- What the exercise asks -
Give back each line below verbatim.

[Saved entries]
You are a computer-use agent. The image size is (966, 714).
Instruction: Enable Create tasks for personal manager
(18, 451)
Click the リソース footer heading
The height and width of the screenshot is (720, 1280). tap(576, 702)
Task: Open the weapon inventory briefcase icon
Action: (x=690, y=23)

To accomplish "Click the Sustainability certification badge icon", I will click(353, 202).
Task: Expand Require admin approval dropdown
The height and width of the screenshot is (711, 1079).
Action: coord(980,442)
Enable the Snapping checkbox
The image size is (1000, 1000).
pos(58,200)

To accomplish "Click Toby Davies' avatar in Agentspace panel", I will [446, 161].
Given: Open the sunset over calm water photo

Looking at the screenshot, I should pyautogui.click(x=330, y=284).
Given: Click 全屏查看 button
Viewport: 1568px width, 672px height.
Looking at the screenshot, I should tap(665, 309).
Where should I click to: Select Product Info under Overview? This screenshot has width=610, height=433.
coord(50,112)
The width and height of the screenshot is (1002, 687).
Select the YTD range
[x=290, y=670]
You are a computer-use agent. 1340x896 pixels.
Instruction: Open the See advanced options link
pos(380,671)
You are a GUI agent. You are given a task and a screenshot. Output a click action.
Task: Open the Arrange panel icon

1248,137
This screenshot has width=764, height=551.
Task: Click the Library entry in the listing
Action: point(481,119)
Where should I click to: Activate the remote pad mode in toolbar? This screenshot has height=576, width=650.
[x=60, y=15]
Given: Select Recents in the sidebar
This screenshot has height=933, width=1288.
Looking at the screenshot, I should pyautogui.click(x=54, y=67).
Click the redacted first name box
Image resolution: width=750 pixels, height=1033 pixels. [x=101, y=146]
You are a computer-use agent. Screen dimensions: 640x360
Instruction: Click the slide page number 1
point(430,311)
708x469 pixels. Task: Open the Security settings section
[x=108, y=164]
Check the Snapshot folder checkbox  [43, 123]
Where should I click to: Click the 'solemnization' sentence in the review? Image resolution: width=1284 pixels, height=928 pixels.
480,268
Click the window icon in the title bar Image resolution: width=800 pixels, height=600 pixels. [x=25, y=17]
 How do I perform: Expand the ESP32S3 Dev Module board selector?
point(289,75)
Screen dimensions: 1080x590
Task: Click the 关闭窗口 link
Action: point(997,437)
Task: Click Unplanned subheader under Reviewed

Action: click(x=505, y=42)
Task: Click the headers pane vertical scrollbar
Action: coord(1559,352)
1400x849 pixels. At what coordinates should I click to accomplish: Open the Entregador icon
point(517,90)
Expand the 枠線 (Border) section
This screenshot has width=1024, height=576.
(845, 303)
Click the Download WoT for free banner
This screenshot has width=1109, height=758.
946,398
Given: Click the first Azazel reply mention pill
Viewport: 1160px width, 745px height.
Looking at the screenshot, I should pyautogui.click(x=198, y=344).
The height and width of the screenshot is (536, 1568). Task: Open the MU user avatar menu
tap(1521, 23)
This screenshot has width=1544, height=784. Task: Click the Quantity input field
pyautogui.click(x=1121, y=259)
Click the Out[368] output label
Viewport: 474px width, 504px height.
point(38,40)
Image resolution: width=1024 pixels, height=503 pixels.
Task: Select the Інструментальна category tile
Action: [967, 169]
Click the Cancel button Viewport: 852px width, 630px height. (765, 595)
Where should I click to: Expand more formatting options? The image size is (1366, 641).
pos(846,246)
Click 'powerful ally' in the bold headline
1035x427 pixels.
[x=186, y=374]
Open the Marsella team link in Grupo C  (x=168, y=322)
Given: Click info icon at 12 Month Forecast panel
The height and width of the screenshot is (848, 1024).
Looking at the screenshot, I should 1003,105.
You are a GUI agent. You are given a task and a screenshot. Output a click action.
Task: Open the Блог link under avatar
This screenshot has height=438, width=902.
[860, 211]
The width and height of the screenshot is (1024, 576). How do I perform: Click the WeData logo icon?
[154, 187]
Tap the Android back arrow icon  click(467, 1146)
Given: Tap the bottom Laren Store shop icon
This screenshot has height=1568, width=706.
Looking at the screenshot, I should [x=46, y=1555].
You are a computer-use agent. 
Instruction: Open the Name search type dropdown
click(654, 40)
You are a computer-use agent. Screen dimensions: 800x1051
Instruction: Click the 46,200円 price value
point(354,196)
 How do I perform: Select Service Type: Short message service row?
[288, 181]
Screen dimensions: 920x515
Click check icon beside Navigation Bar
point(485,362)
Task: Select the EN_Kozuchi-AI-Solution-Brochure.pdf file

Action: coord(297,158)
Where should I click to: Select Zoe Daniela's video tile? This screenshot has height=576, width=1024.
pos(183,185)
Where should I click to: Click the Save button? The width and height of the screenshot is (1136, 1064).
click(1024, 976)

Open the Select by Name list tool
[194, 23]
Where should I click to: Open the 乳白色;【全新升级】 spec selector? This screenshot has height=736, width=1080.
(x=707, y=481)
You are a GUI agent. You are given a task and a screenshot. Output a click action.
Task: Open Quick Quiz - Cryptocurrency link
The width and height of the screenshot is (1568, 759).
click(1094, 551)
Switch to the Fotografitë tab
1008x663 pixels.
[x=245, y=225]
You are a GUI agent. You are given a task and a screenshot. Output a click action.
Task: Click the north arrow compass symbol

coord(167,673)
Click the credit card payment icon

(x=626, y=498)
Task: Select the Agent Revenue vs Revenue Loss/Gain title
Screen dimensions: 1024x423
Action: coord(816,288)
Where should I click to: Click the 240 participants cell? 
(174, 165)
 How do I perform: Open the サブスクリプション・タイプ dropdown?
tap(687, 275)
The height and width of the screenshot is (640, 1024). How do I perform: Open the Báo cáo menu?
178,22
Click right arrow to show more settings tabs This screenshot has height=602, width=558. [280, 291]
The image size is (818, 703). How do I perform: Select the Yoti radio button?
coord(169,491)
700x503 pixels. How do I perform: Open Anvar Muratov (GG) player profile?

- Reply -
You are a computer-use agent. The image size is (966, 714).
Instruction: Enable Create tasks for personal manager
(18, 451)
Click the リソース footer heading
The height and width of the screenshot is (720, 1280). tap(576, 702)
Task: Open the weapon inventory briefcase icon
Action: (x=690, y=23)

To accomplish "Click the Sustainability certification badge icon", I will click(353, 202).
Task: Expand Require admin approval dropdown
The height and width of the screenshot is (711, 1079).
Action: coord(980,442)
Enable the Snapping checkbox
The image size is (1000, 1000).
pos(58,200)

To accomplish "Click Toby Davies' avatar in Agentspace panel", I will [446, 161].
Given: Open the sunset over calm water photo

Looking at the screenshot, I should pyautogui.click(x=330, y=284).
Given: Click 全屏查看 button
Viewport: 1568px width, 672px height.
Looking at the screenshot, I should tap(665, 309).
Where should I click to: Select Product Info under Overview? This screenshot has width=610, height=433.
coord(50,112)
The width and height of the screenshot is (1002, 687).
Select the YTD range
[x=290, y=670]
You are a computer-use agent. 1340x896 pixels.
Instruction: Open the See advanced options link
pos(380,671)
You are a GUI agent. You are given a task and a screenshot. Output a click action.
Task: Open the Arrange panel icon

1248,137
This screenshot has width=764, height=551.
Task: Click the Library entry in the listing
Action: point(481,119)
Where should I click to: Activate the remote pad mode in toolbar? This screenshot has height=576, width=650.
[x=60, y=15]
Given: Select Recents in the sidebar
This screenshot has height=933, width=1288.
Looking at the screenshot, I should pyautogui.click(x=54, y=67).
Click the redacted first name box
Image resolution: width=750 pixels, height=1033 pixels. [x=101, y=146]
You are a computer-use agent. Screen dimensions: 640x360
Instruction: Click the slide page number 1
point(430,311)
708x469 pixels. Task: Open the Security settings section
[x=108, y=164]
Check the Snapshot folder checkbox  [43, 123]
Where should I click to: Click the 'solemnization' sentence in the review? Image resolution: width=1284 pixels, height=928 pixels.
480,268
Click the window icon in the title bar Image resolution: width=800 pixels, height=600 pixels. [x=25, y=17]
 How do I perform: Expand the ESP32S3 Dev Module board selector?
point(289,75)
Screen dimensions: 1080x590
Task: Click the 关闭窗口 link
Action: point(997,437)
Task: Click Unplanned subheader under Reviewed

Action: click(x=505, y=42)
Task: Click the headers pane vertical scrollbar
Action: coord(1559,352)
1400x849 pixels. At what coordinates should I click to accomplish: Open the Entregador icon
point(517,90)
Expand the 枠線 (Border) section
This screenshot has width=1024, height=576.
(845, 303)
Click the Download WoT for free banner
This screenshot has width=1109, height=758.
946,398
Given: Click the first Azazel reply mention pill
Viewport: 1160px width, 745px height.
Looking at the screenshot, I should pyautogui.click(x=198, y=344).
The height and width of the screenshot is (536, 1568). Task: Open the MU user avatar menu
tap(1521, 23)
This screenshot has width=1544, height=784. Task: Click the Quantity input field
pyautogui.click(x=1121, y=259)
Click the Out[368] output label
Viewport: 474px width, 504px height.
point(38,40)
Image resolution: width=1024 pixels, height=503 pixels.
Task: Select the Інструментальна category tile
Action: [967, 169]
Click the Cancel button Viewport: 852px width, 630px height. (765, 595)
Where should I click to: Expand more formatting options? The image size is (1366, 641).
pos(846,246)
Click 'powerful ally' in the bold headline
1035x427 pixels.
[x=186, y=374]
Open the Marsella team link in Grupo C  (x=168, y=322)
Given: Click info icon at 12 Month Forecast panel
The height and width of the screenshot is (848, 1024).
Looking at the screenshot, I should 1003,105.
You are a GUI agent. You are given a task and a screenshot. Output a click action.
Task: Open the Блог link under avatar
This screenshot has height=438, width=902.
[860, 211]
The width and height of the screenshot is (1024, 576). How do I perform: Click the WeData logo icon?
[154, 187]
Tap the Android back arrow icon  click(467, 1146)
Given: Tap the bottom Laren Store shop icon
This screenshot has height=1568, width=706.
Looking at the screenshot, I should [x=46, y=1555].
You are a computer-use agent. 
Instruction: Open the Name search type dropdown
click(654, 40)
You are a computer-use agent. Screen dimensions: 800x1051
Instruction: Click the 46,200円 price value
point(354,196)
 How do I perform: Select Service Type: Short message service row?
[288, 181]
Screen dimensions: 920x515
Click check icon beside Navigation Bar
point(485,362)
Task: Select the EN_Kozuchi-AI-Solution-Brochure.pdf file

Action: coord(297,158)
Where should I click to: Select Zoe Daniela's video tile? This screenshot has height=576, width=1024.
pos(183,185)
Where should I click to: Click the Save button? The width and height of the screenshot is (1136, 1064).
click(1024, 976)

Open the Select by Name list tool
[194, 23]
Where should I click to: Open the 乳白色;【全新升级】 spec selector? This screenshot has height=736, width=1080.
(x=707, y=481)
You are a GUI agent. You are given a task and a screenshot. Output a click action.
Task: Open Quick Quiz - Cryptocurrency link
The width and height of the screenshot is (1568, 759).
click(1094, 551)
Switch to the Fotografitë tab
1008x663 pixels.
[x=245, y=225]
You are a GUI agent. You are given a task and a screenshot. Output a click action.
Task: Click the north arrow compass symbol

coord(167,673)
Click the credit card payment icon

(x=626, y=498)
Task: Select the Agent Revenue vs Revenue Loss/Gain title
Screen dimensions: 1024x423
Action: coord(816,288)
Where should I click to: Click the 240 participants cell? 
(174, 165)
 How do I perform: Open the サブスクリプション・タイプ dropdown?
tap(687, 275)
The height and width of the screenshot is (640, 1024). How do I perform: Open the Báo cáo menu?
178,22
Click right arrow to show more settings tabs This screenshot has height=602, width=558. [280, 291]
The image size is (818, 703). How do I perform: Select the Yoti radio button?
coord(169,491)
700x503 pixels. How do I perform: Open Anvar Muratov (GG) player profile?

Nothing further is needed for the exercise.